In my previous post, I talked about the paper maché pumpkins that will be a part of this build. Let me start by saying that the idea for this build came from Pinterest. The site the pin linked to is Grim Hollow Haunt
I’m following most of his instructions with a few exceptions. I didn’t use pre-made pumpkins for my build, I’m did mine entirely from paper maché. I feel like I covered those pretty well in the previous post, so I’ll skip to the steps that make the grim different from the little guys and what’s different from my inspiration.
Done entirely of paper maché, homemade paper maché clay and acrylic paint. I built this by wrapping an actual pumpkin from the grocery store. The reinforced eyes and mouth were done with strips of cardboard glued in place and a few toothpicks.
I used paper mache clay to amp up the lines and create the eyebrows/forehead scowl. The waxy drips were just hotglue that I painted over.
I coated the entire head in gloss black, let that dry (mostly) and then went over it in a couple shades of orange. I wanted the black underpaint to show through, so I used a fairly dry brush and went over the steaks with a completely dry brush. (You can see this in the video below.) After the orange dried, I detailed the stem and drips around the eyes.
We’ll be working on the framework for the body this weekend. I’ll add to this post when that part is finished.
HAPPY HALLOWEEN friends!
We had our party this weekend and the kids seemed to love the Grim. Not sure they loved him more than the fog machine I had set up in our fake graveyard, but ah well…
I promised to finish telling you how I did all this, so here it is.
My husband Tom helped me with building the frame of the Grim because I have arthritis AND I’m only 5’5. He’s 6’0 and if you look at the pictures of him standing next to it, it’s somewhere around 7′ or so, which means I need a stepladder to reach past it’s hips.
Most of the frame is built from 1×2’s and 1×3’s which means it’s very light for lumber, but also fragile and not especially stable. We changed up the build a bit from the Pin I was working off of, which helped some, but he still lost an arm during a storm the following evening that had to be put back on once he was moved to the barn. I managed to knock the other off as well while moving him.
Betty Cat decided she wanted to help with the build. 🙂
I can’t tell ya’ll how glad I am to be on here right now instead of TikTok. I had NO freaking idea how incredibly awful it would be to listen to myself talk for 6 minutes about this stuff. I’m so bad at it. Give me the keyboard any day. I can’t freaking backspace when I’m talking and it’s incredibly annoying.
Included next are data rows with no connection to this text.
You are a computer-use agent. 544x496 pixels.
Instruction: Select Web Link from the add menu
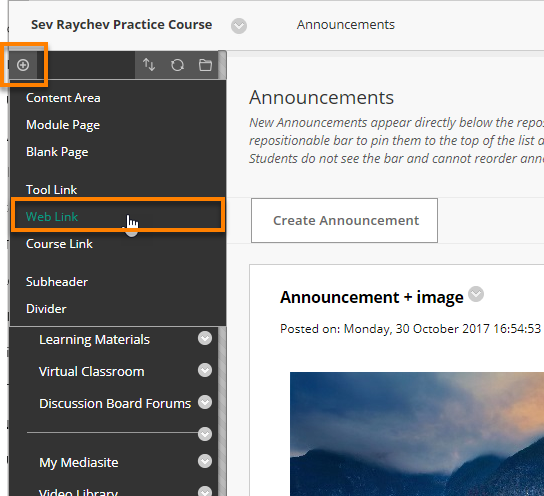(52, 217)
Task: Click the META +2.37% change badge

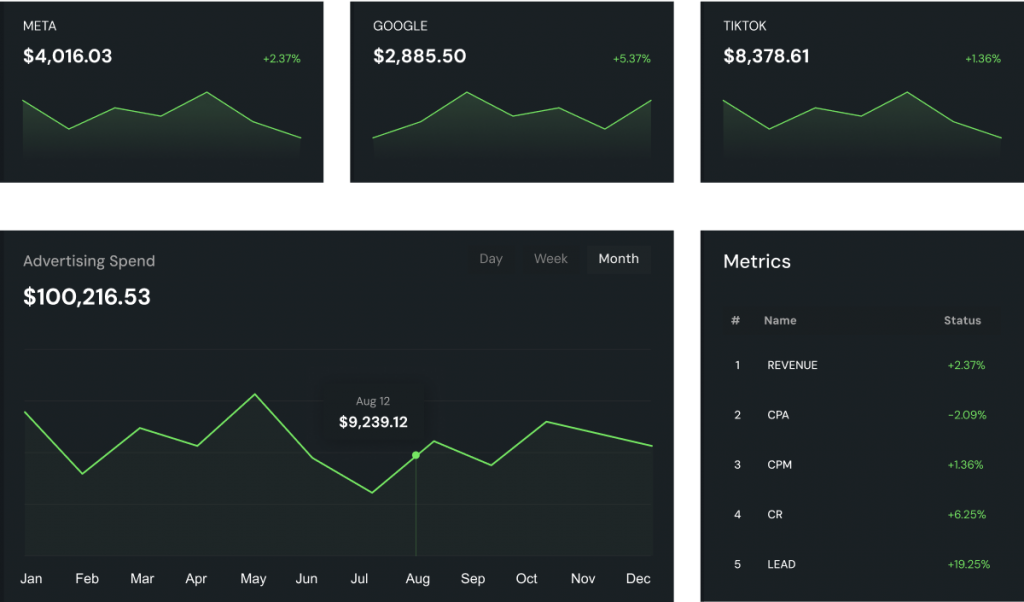Action: tap(282, 59)
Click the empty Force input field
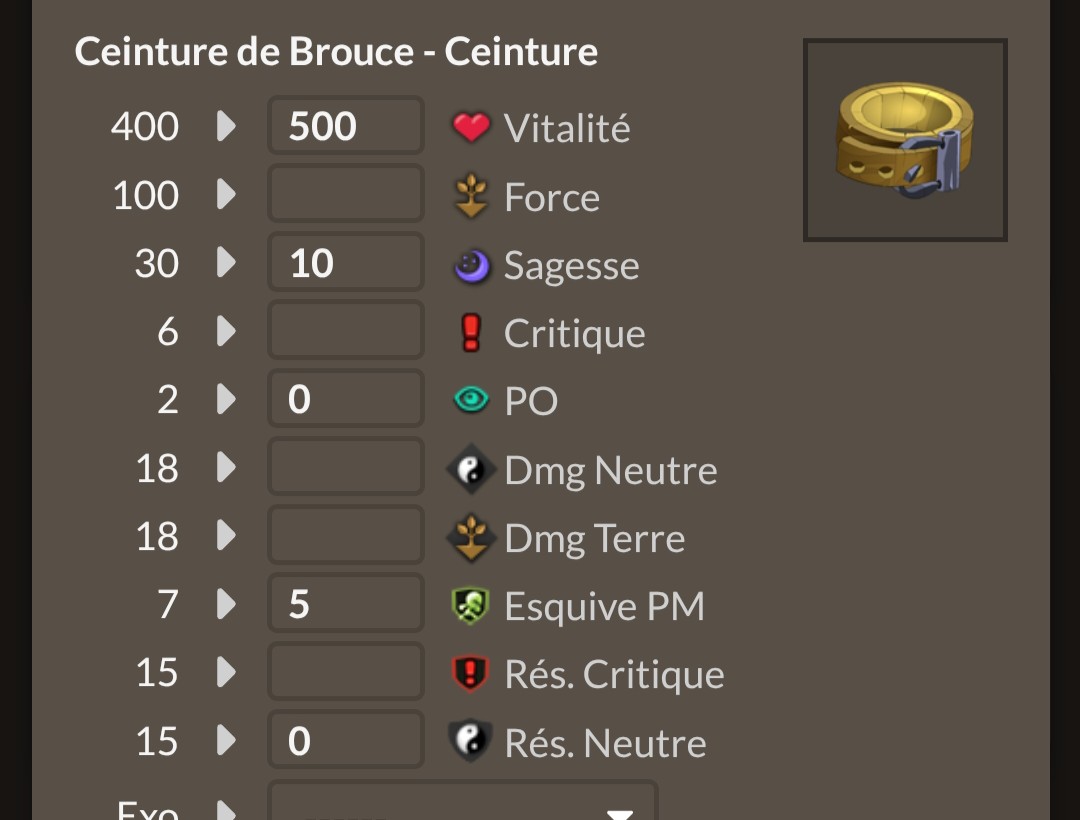1080x820 pixels. (x=346, y=193)
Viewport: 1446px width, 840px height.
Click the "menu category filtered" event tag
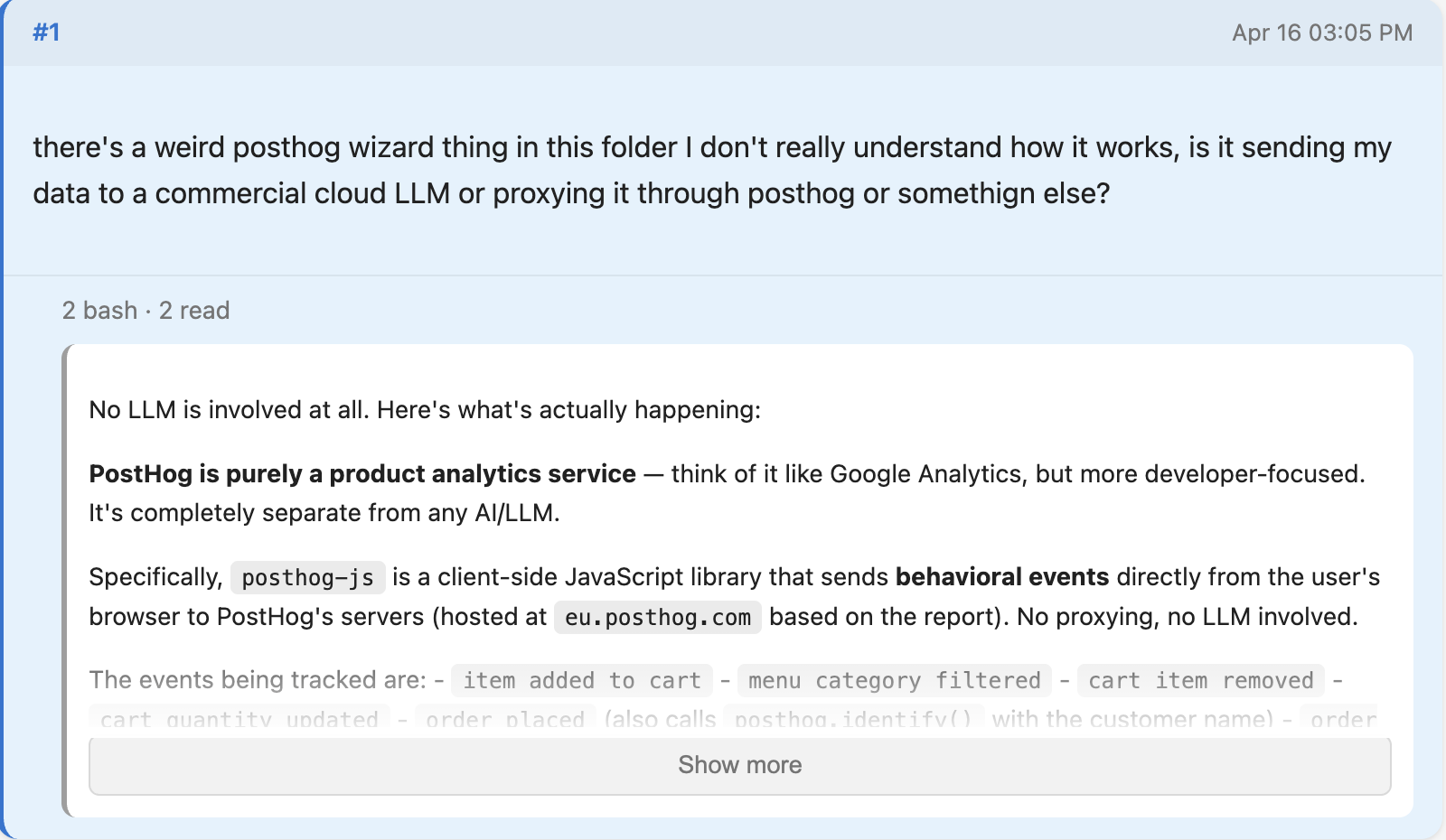point(894,680)
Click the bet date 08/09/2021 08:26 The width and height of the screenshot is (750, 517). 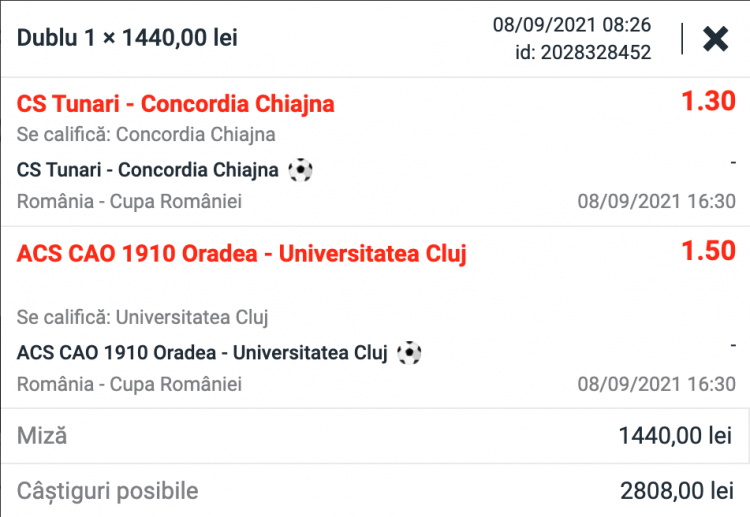tap(572, 24)
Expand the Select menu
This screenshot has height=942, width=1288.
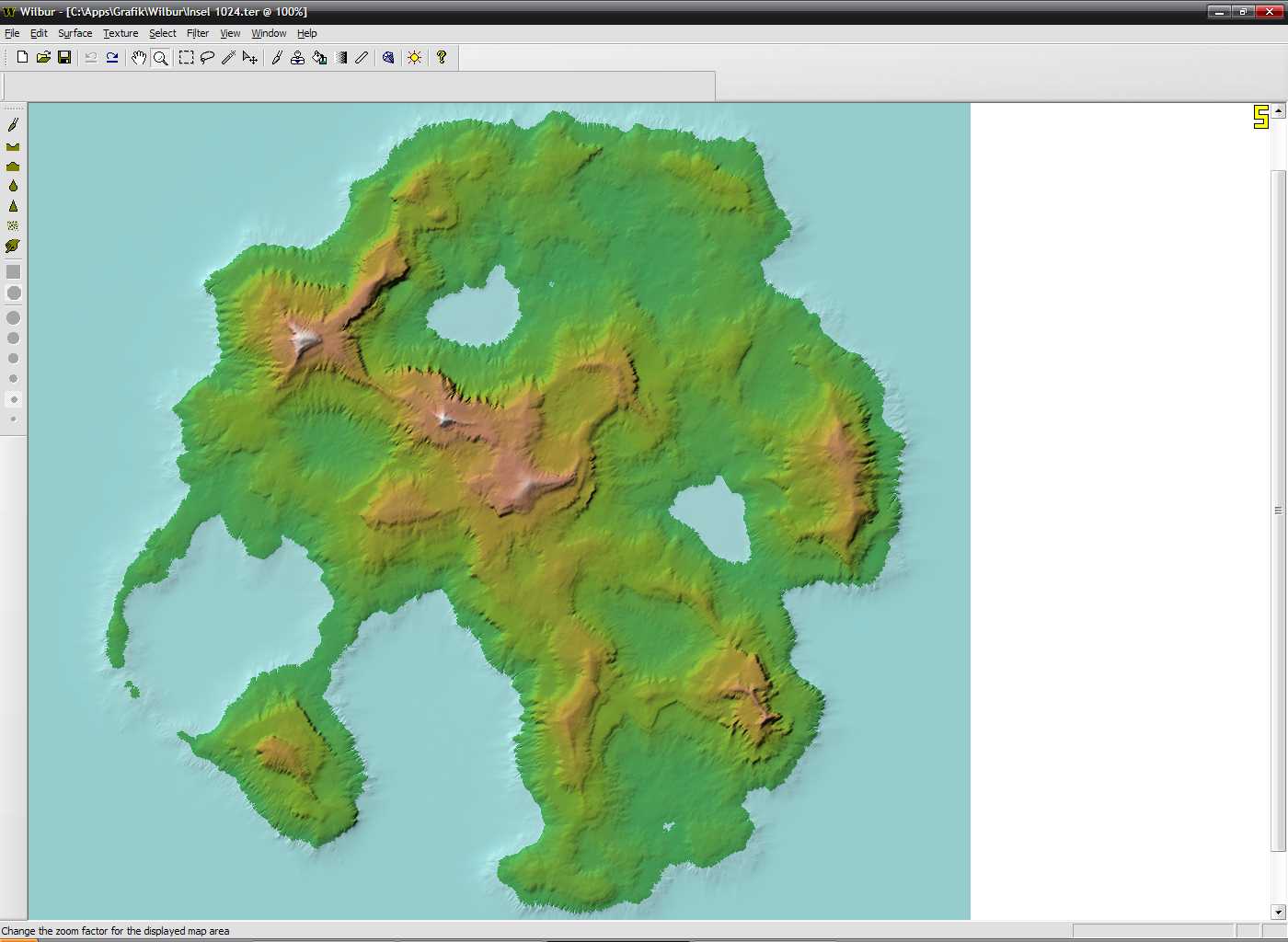162,33
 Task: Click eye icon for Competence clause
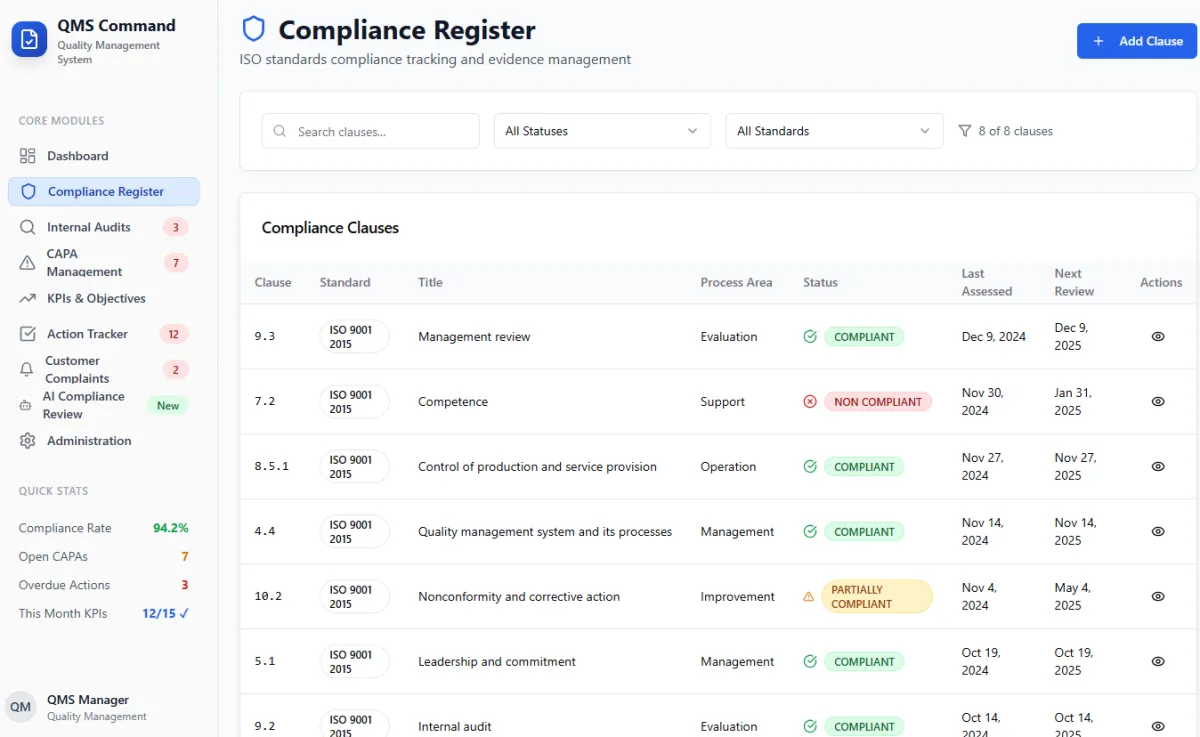[x=1158, y=402]
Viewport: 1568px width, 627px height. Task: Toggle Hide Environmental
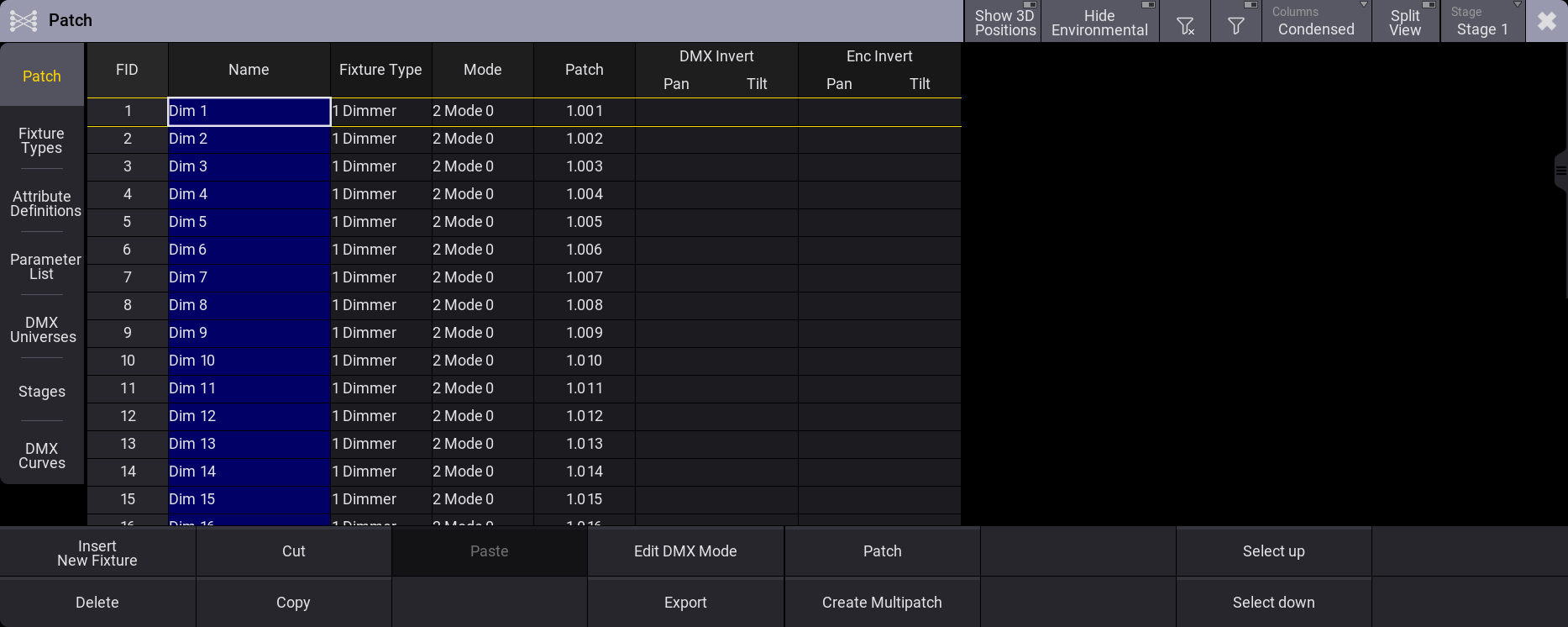(x=1099, y=21)
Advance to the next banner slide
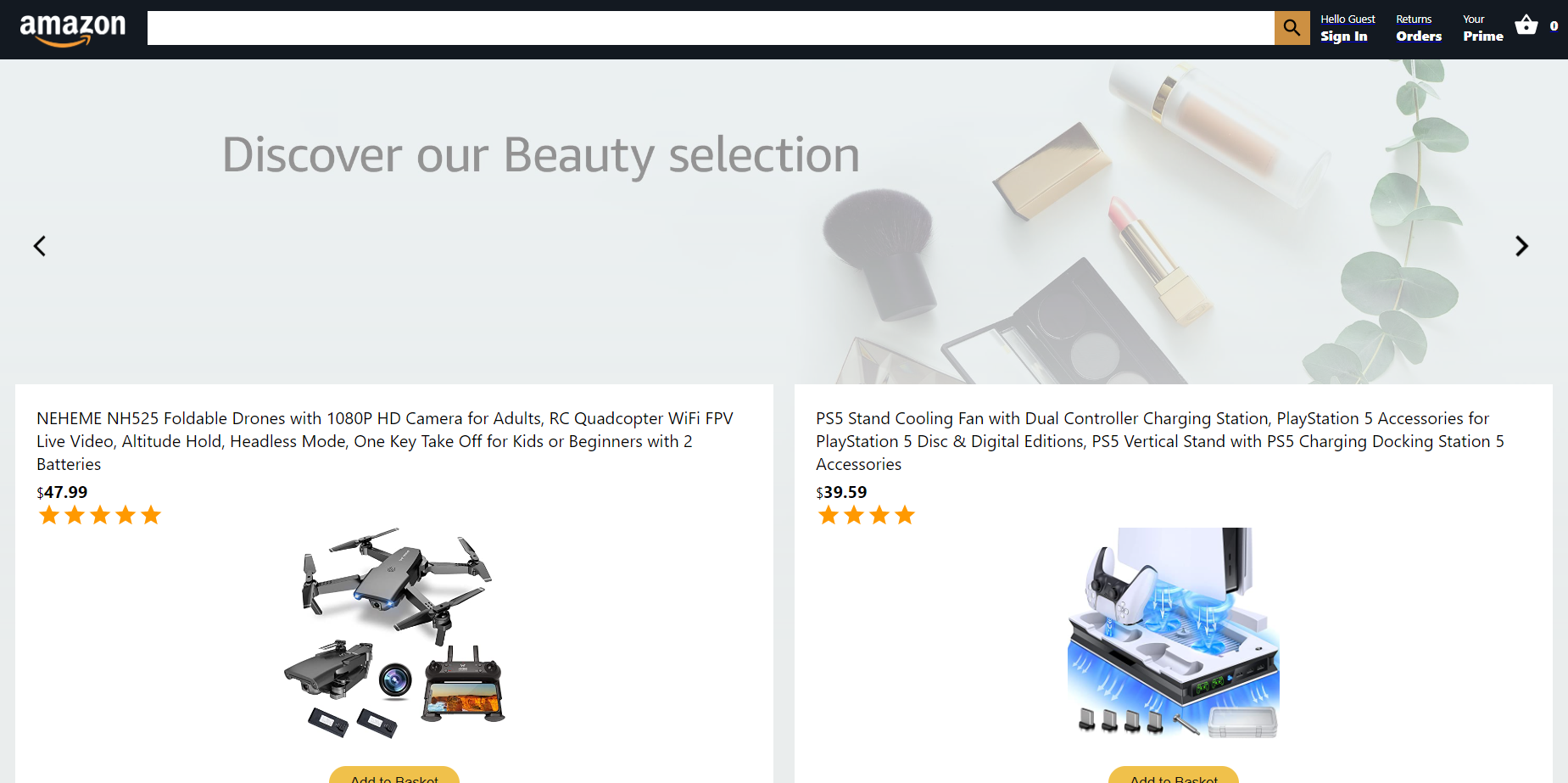1568x783 pixels. click(x=1521, y=246)
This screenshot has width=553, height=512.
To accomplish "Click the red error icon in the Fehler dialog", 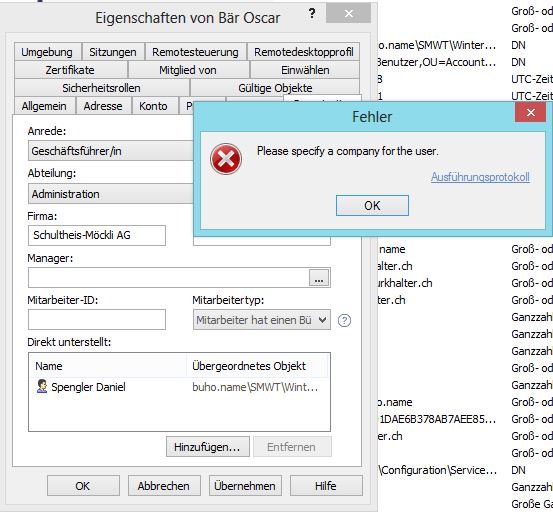I will (x=226, y=159).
I found this wad of green bailing twine lying on the floor of the tractor barn and decided it might be just the thing for tying up the joints of the Grim. It also looked kind of cool hanging down, like he’d ripped himself loose from the garden or something. This firmed up the joints enough I was confident that the arms would stay on well enough to let me do the next part.
I used two kinds of Saran Wrap on this build. The regular see-through kind and the opaque kind that will stick to damn near anything it comes into contact with. Normal Saran Wrap doesn’t hold in cold very well either, but the Press and Seal stuff is crazy sticky and will hold to itself even if it freezes. I used the expandable foam that you get at the hardware store for sealing up gaps and cracks in your house. It also sticks to raw wood pretty well unless you pick it off. The foam was used to make “vines” all over his body, to form the feet, fill the gaps between boards and create knobby joints. It expands as it dries, so it gets into all the tiny splits in the wood that we made while screwing it together. (Even pre-drilling, 1x lumber is delicate)
The ribs are garden stakes that I jammed through the foam in his spine, then bent to curl in like a ribcage. I wrapped them in Saran Wrap and a bit of twisted foil to give them a bit more girth. I then wrapped the entire Grim in clear Saran Wrap, from his neck to his ankles.
Using the heat gun on the clear Saran Wrap shrinks it down against the foam and wood, puts a few holes in in it here and there and wrinkles it up so it looks like aged, desiccated skin. I thought this was a really cool effect. The opaque sealing wrap does not behave this way though, it only shrinks up and contorts or melts. I used a combination of both on the Grim’s hands since I wanted some of it to shrink and form to the fingers and some of it just to add bulk.
I made fingers from twisted foil first, then used the sticky opaque wrap to go between and down each finger, wrapping the remainder above them to form a palm for the hand. After I had the sticky wrap on, the fingers were stiff enough to be posable. I left what looked like a creepy hot mess overnight and came back to paint it the next day.
I used a combination of black, brown and green over the entire body, keeping the green mostly over the places where the foam stood out so that it would look like winding vines on the skin. Covering all the foam and wrap really made him look like something more realistic.
Here’s the final build, with the head on, his little Jack O’ Lantern captives over his arm and a few dead vines from our garden to drape over the rib cage.
My daughter added some red glow sticks to his head before the party and a white tea light in each Jack O’ Lantern so he’d glow after dark.
And that’s it! My first monster build. We’re already talking about what we may create next year.
Have a safe and happy Halloween everyone!